## [Tarea asignada 1]
Enumere los grupos de personas que, según el relato sobre la liberación de los lobos mexicanos, transportaron a la familia de lobos hasta Chihuahua.
## [Tarea asignada 2]
Prosiga el relato sobre la liberación de los lobos mexicanos a partir de su última oración.

## [Documento]
☆ ☆ ☆

En una noche fresca de diciembre de 2016, once lobos mexicanos, entumidos en sus transportadoras, aguardaban su liberación. Durante un largo viaje de casi 24 horas, biólogos, veterinarios, oficiales de gobierno y voluntarios habíamos transportado al grupo familiar desde un centro de preliberación en Nuevo México hasta la zona de reintroducción en Chihuahua. Parada junto al kennel del macho reproductor (denominado en la vieja escuela macho alfa), esperando la indicación para abrirle la puerta, por mi mente pasaban muchas cosas: el recuerdo de cuando recibimos a la hembra en Wolf Haven y se la presentamos al macho; cuando confirmamos su primera camada; cuando por cámaras remotas los veíamos cuidar a sus crías y jugar con ellas; cómo éstas fueron creciendo, desarrollando sus personalidades y estableciendo su lugar en la manada. Y también pensé en las adversidades y peligros que tendrían que enfrentar ahora, en su nueva vida. ¿Habrá suficientes venados para comer? ¿Encontrarán un espacio suficientemente seguro en el cual establecer su territorio? ¿Un cuerpo de agua limpio y no expuesto a constante presencia humana? ¡Uf, humanos! —pensaba yo—, el dueño de este fragmento de tierra ha elegido colaborar con el proyecto de reintroducción, pero ni lobos ni humanos sabemos de fronteras: los lobos se dispersan (en busca de pareja o recursos) y los humanos vecinos podrían ingresar fácilmente al terreno si quisieran deshacerse de estos animales. En medio de esta reflexión fue que dieron aviso de que estuviéramos listos. Entonces mi corazón y mis tripas hablaron más fuerte que mi mente preocupada y dividida. En lo más profundo de mí, donde no estamos separados de otras especies ni de lo que percibimos como entorno, supe que todo lo que se había hecho —y seguíamos haciendo—por la conservación del lobo mexicano cobraba sentido justo ahí, en el momento de abrir esas jaulas.

☆ ☆ ☆

## [Lista de datos]

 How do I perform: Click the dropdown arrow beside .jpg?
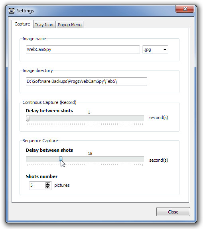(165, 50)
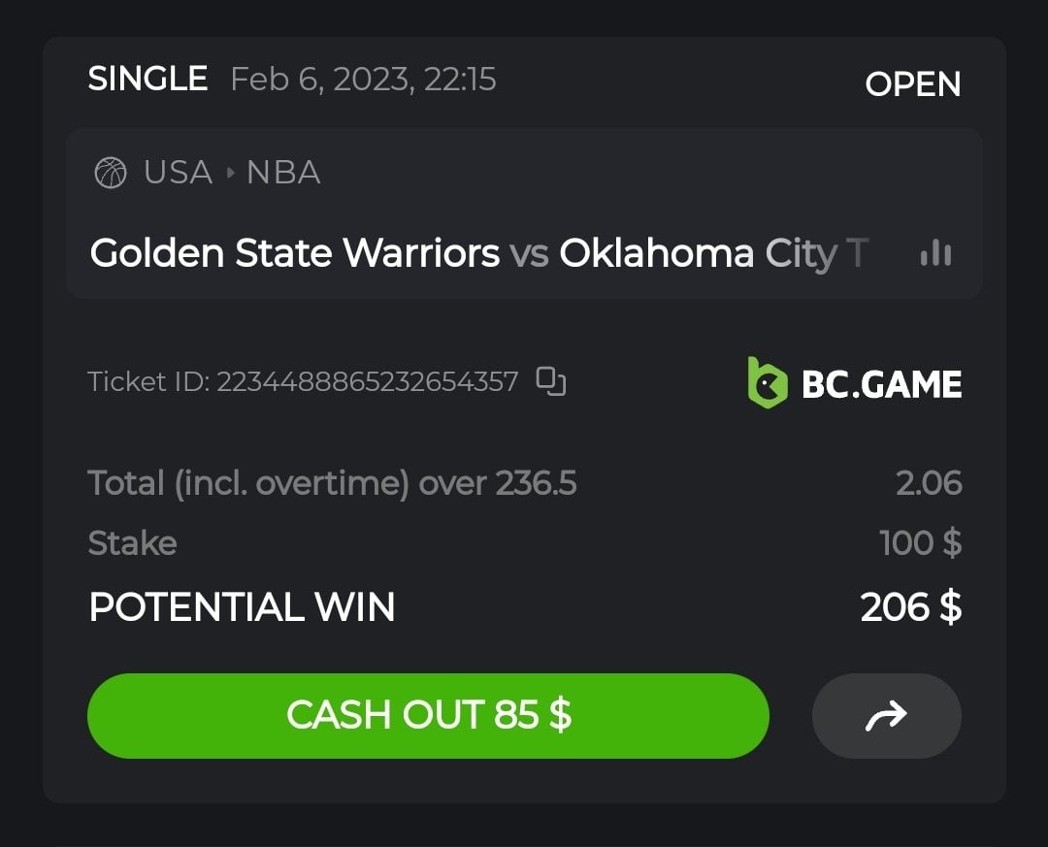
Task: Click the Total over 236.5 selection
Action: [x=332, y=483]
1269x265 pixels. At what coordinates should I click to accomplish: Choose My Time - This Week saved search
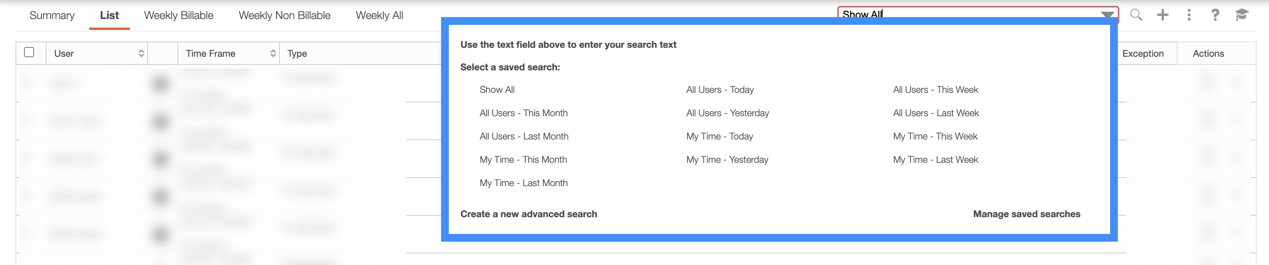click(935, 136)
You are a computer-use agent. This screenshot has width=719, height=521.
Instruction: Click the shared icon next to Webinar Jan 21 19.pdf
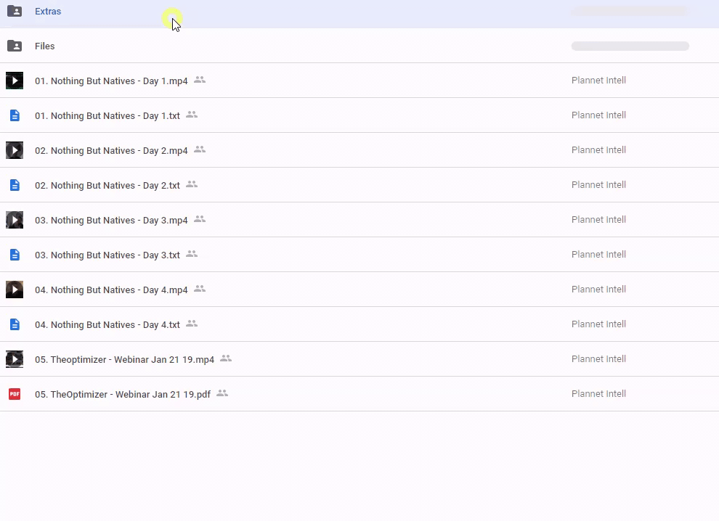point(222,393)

☆ ☆ ☆

## [Resultado del ejercicio 1]
Biólogos, veterinarios, oficiales de gobierno y voluntarios.

## [Resultado del ejercicio 2]
Lobo 1 Canis lupus baileyi, Zoológico de Cincinnati

El lobo que surgió en tierra mexicana

El lobo mexicano, Canis lupus baileyi, es la subespecie genéticamente más distintiva del lobo gris; está adaptada a climas más cálidos y bosques semiáridos, caza presas más pequeñas y establece territorios menores que los de sus parientes septentrionales. El cuerpo de este lobo tiene dimensiones ligeramente mayores a las de un pastor alemán: mide alrededor de 130 cm de largo y 80 cm de alto y llega a pesar unos 40 kilos. Su pelaje, en ocres, negro y crema, es la representación perfecta de la cálida paleta que nos ofrecen los paisajes de sierras y desiertos mexicanos, y sus ojos, de tono amarillo, profundo y brillante, nos recuerdan el precioso ámbar de las maderas del sureste. Hasta hace unos siglos, el lobo mexicano corría libre por las tierras silvestres de Arizona, Nuevo México y Texas y en nuestro país abundaba en la Sierra Madre Occidental y en la Oriental, así como en el área volcánica central. Sus jaurías (o grupos familiares) solían ser pequeñas, de unos cinco individuos en promedio, y su dieta consistía principalmente de ungulados como venados cola blanca y wapitíes. Su misteriosa y majestuosa presencia, sus complejos comportamientos y vínculos sociales (muchos de ellos no tan distantes de las conductas sociales humanas), sus habilidades de caza en grupo y su impresionante aullido hicieron que el lobo mexicano fuera venerado por las tribus que habitaban en sus territorios. Pero no todos aprovecharon la oportunidad de coexistir con el lobo. Con los colonizadores europeos vino una fuerte disminución de las presas, una vasta introducción de ganado, una cacería de predadores indiscriminada y, con el tiempo, una drástica reducción del hábitat.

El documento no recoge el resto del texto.